He had his second UFC outing at UFC 77 on October 20, 2007 against Jason Black. Grice won the fight via split decision. After his win over Black, Grice took two years to attend and graduate from the Oklahoma City Police Department Academy where he is currently an officer.

On February 7, 2009 Grice returned to fighting to fight Matt Veach at UFC Fight Night 17 in Tampa, Florida. Grice lost the fight via TKO in the first round.

Grice competed on the UFC's 100th PPV show, UFC 100, that took place July 11, 2009. He fought Shannon Gugerty and lost via first round submission. After a 1-3 record in the UFC, he was released from the promotion.

===Return to the UFC===
After going 4-0 outside the UFC, Grice dropped to featherweight in his return fight against Ricardo Lamas on June 26, 2011 at UFC on Versus 4. He lost via first round TKO to Lamas with a head kick and punches.

Grice was scheduled to face Josh Grispi on October 6, 2011 at UFC 136. However, Grispi was forced out of the bout with an injury and replaced by Nam Phan. Then Grice himself was forced out with an injury and replaced by Leonard Garcia.

Grice next faced Leonard Garcia on June 8, 2012 at UFC on FX 3, who he defeated via unanimous decision (30-27, 30-27, 30-27).

Grice faced Dennis Bermudez on February 23, 2013 at UFC 157. Grice lost to Bermudez by split decision. The back and forth action earned both fighters Fight of the Night honors and much praise from MMA observers.

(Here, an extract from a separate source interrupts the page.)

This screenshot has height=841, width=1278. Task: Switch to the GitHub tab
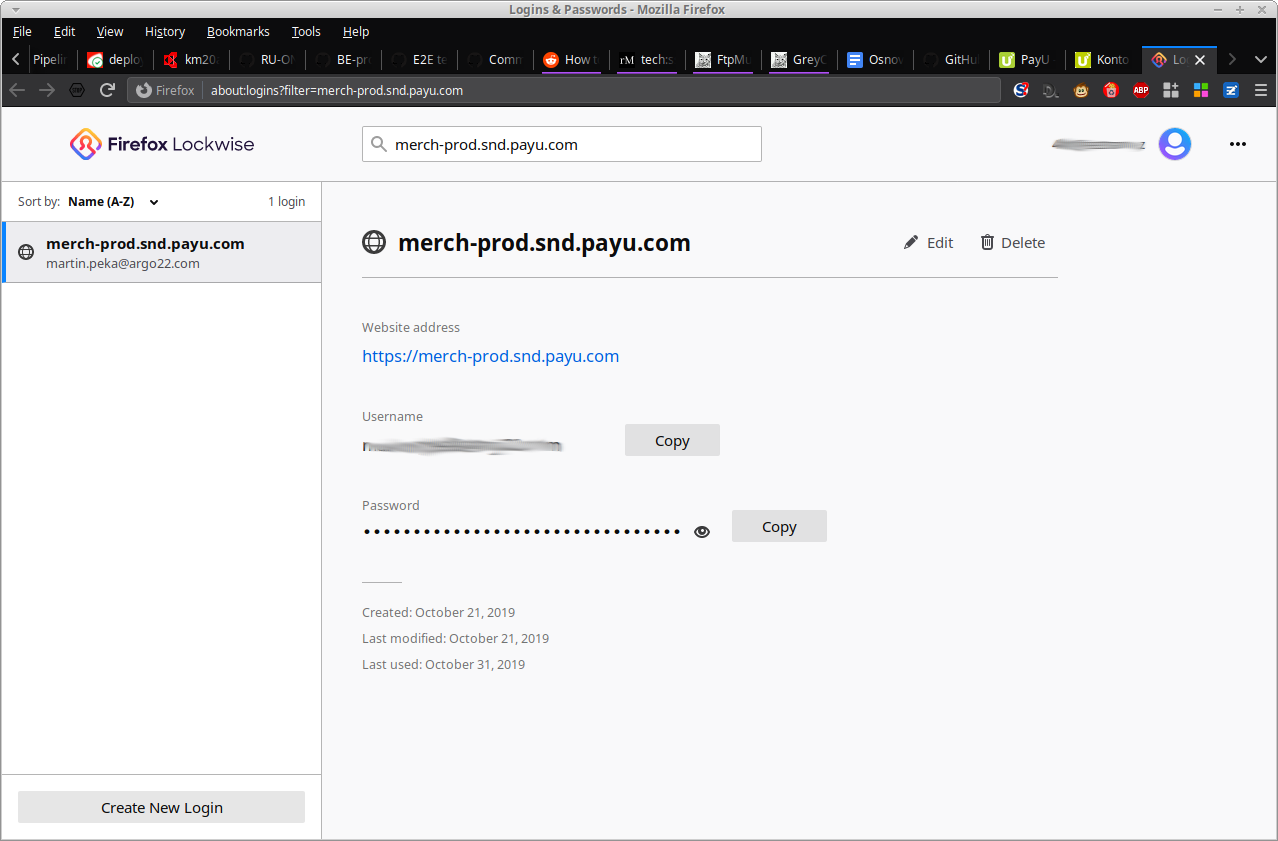(955, 59)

Grice was expected to face Jeremy Larsen on October 19, 2013 at UFC 166. However, Grice was forced out of the bout after sustaining serious injuries in a September 8 car accident in his home state of Oklahoma.

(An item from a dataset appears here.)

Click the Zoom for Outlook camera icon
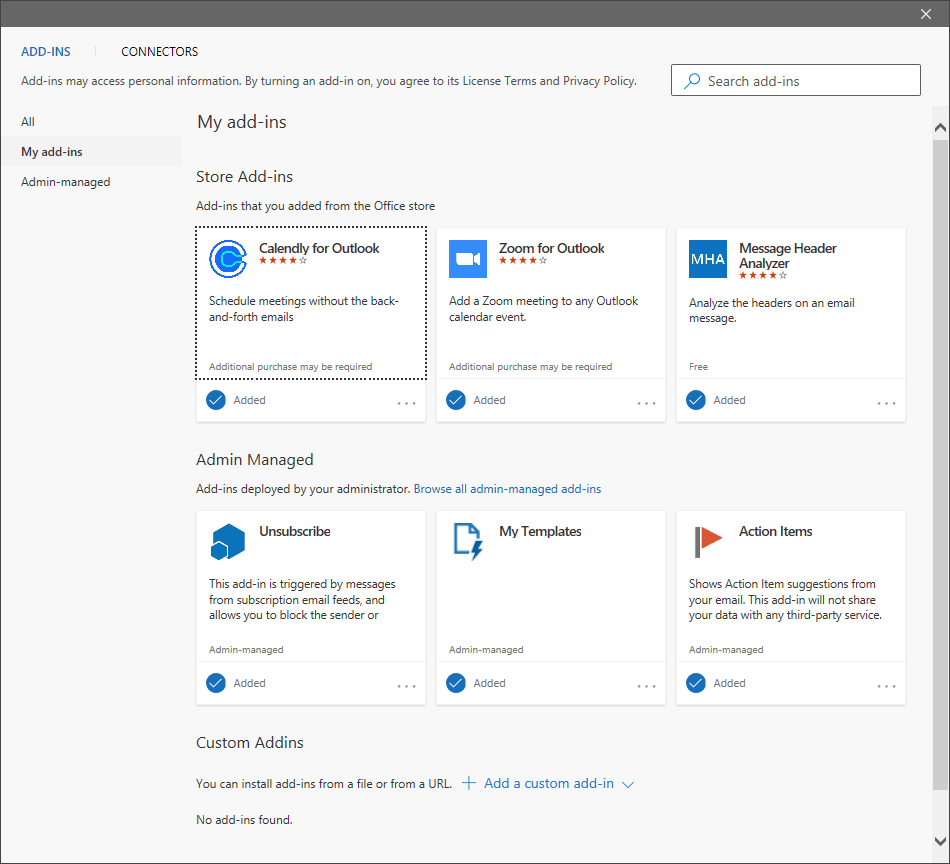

==Championships & accomplishments==
- Ultimate Fighting Championship
  - Fight of the Night (Two times)
  - UFC.com Awards
    - 2007: Ranked #10 Fight of the Year vs. Jason Black (Tied with Tyson Griffin vs. Clay Guida)
    - 2013: Ranked #6 Fight of the Year vs. Dennis Bermudez

==Personal life==
Matt is married and has two daughters.

On April 4 Matt's home town, Harrah, Oklahoma, celebrates the annual Matt Grice Day.

Matt is active coaching today and is the head MMA coach at American Elite MMA in Edmond, Oklahoma.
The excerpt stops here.